Work to complete — Pick up the news report on remdesivir's price and supply below where it stops, and write what comes next.

New Delhi, July 1: Remdesivir, the first approved drug to treat Covid-19 patients, has sparked an unsavoury controversy due to the ‘inordinately’ high price even as the death count soars past half-a-million mark.
The drug, patented by the US pharma giant-Gilead, costs $2350 (Rs. 178,000) per 5-day course when the actual production cost is merely $5, according to Dr. Andrew Hill, senior visiting research fellow at Liverpool University. This is in addition to all other costs including hospitalisation.
More importantly, the drug, which has been under stringent trials for the past five months since the pandemic spiralled beyond control, will remain elusive to the entire world except for the US which has bought up
virtually entire stocks for the next three months.
The company, which originally developed the Remdesivir composition for the treatment of dreaded Ebola pandemic, supplied 140,000 doses for the trials around the world. Although it did not work much against
Ebola, the prognosis in the treatment of Covid-19 proved brighter.
No sooner than the drug was approved by the licencing authorities, the US bought up entire production of Gilead-over 500,000 doses for the month of July and more than 450,000 doses for month of August and
September.
The US manoeuvre, which may inflict a bitter sore in global diplomacy amid the worst ever pandemic, has sent the price and availability of the medicine beyond anybody’s reach, leave alone the developing world.
Dr Hill feels that the mechanism of availability of the drug, which is the first one approved for the treatment of Covid, is not yet in place. If the situation is like this for the treatment-drug, how difficult will be the case
for vaccines, once it is developed.

Provided material —
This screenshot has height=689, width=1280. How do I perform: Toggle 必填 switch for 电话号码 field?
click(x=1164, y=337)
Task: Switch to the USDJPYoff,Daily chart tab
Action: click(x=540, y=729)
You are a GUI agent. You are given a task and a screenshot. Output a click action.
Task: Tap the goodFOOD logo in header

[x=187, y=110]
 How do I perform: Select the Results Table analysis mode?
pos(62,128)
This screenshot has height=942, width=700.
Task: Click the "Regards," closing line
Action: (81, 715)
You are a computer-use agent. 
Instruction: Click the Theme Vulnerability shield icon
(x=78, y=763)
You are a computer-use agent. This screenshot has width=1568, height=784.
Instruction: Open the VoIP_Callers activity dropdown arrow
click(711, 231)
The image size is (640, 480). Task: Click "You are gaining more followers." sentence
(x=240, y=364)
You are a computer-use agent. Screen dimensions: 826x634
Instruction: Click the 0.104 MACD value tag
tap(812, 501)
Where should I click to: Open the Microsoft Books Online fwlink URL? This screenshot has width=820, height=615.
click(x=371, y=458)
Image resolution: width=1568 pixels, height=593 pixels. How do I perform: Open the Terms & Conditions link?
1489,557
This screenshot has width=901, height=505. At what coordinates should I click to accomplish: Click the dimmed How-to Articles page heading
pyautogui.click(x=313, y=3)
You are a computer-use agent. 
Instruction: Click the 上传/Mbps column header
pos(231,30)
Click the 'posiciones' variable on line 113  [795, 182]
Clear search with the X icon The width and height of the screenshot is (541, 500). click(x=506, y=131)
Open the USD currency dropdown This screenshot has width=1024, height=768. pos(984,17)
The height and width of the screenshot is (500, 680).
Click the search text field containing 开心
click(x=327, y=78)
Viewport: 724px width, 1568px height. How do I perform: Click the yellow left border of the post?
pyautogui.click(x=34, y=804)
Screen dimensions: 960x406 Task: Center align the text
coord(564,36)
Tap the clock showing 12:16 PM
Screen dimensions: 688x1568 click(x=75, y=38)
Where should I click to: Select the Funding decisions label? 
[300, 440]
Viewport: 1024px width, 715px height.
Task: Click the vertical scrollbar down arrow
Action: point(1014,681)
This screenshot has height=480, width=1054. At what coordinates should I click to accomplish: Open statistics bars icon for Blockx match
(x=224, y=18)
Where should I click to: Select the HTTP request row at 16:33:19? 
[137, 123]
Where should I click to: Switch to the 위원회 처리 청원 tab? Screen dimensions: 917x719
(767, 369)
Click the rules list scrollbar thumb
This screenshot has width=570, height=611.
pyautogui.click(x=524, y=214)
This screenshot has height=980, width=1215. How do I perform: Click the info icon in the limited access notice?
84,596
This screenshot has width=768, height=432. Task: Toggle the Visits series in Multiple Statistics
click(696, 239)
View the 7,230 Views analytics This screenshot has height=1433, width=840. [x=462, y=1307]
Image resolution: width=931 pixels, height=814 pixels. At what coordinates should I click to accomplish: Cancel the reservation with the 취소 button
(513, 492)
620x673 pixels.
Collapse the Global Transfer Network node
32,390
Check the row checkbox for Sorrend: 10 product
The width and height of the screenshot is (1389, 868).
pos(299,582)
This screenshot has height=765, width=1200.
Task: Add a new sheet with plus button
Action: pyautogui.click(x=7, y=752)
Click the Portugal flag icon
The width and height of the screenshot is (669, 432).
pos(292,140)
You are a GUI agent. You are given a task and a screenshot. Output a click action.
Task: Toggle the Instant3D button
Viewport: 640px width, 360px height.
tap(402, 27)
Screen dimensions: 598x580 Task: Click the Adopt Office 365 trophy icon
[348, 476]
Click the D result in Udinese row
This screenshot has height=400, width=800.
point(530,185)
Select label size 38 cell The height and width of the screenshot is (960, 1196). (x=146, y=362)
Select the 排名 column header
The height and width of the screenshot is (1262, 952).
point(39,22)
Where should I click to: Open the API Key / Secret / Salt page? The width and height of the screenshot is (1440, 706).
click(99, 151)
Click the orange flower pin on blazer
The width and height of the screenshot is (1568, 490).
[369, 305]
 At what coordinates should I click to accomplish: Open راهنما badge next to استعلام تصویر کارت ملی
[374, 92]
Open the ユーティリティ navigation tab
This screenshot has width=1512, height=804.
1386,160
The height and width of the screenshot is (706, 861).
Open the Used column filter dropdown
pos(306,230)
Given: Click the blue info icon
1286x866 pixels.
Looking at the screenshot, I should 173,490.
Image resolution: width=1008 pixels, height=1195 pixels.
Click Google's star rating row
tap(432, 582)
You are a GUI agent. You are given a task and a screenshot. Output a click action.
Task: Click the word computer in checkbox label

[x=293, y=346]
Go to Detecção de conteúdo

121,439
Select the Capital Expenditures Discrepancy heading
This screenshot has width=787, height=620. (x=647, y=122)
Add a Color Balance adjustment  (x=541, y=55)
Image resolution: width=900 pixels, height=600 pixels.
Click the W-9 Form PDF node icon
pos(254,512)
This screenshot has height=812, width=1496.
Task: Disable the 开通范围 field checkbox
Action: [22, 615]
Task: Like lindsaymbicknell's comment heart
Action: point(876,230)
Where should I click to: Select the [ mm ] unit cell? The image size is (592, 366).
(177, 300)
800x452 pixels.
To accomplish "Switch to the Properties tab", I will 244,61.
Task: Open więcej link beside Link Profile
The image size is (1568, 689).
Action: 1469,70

Your response —
Dr Hill also stated in a tweet that the ‘ Countries should prioritize dexamethasone, which costs less than $ 20 per person and has proven survival benefit.’ “ Dexamethasone costs only US 25 cents for a 10-day treatment course, when sold in India,” he tweeted.
To expand its access, Gilead said this week it had signed non-exclusive licensing pacts with five generic drugmakers based in India and Pakistan, allowing these countries make and sell remdesivir for 127 countries.
Experts feel that developed countries like the UK may invoke Compulsory Licence overriding the intellectual property rights of the company to secure supplies of the drug from generic companies in India.
Meanwhile, two health advocacy groups have written to the Indian government asking it to rescind patents given to Gilead Sciences so it can be distributed more fairly to coronavirus patients around the world, particularly in poorer nations.
Malaysia-based non-profit group Third World Network and India’s Cancer Patients Aid Association have reportedly written to the Indian Government to revoke the license.
“The licenses divide the global market into two and profitable markets are retained with Gilead and less profitable markets are given to the five generic companies,” quoted K. Gopakumar, senior legal researcher at
Third World Network, as saying.
Another aid group, Doctors Without Borders has also opposed Gilead’s patents on remdesivir, saying such licensing pacts are “not acceptable” amid a global health emergency.
Gilead’s patents on remdesivir in India allow it to exclusively make and sell the drug in the country until 2035 unless it licenses those rights out.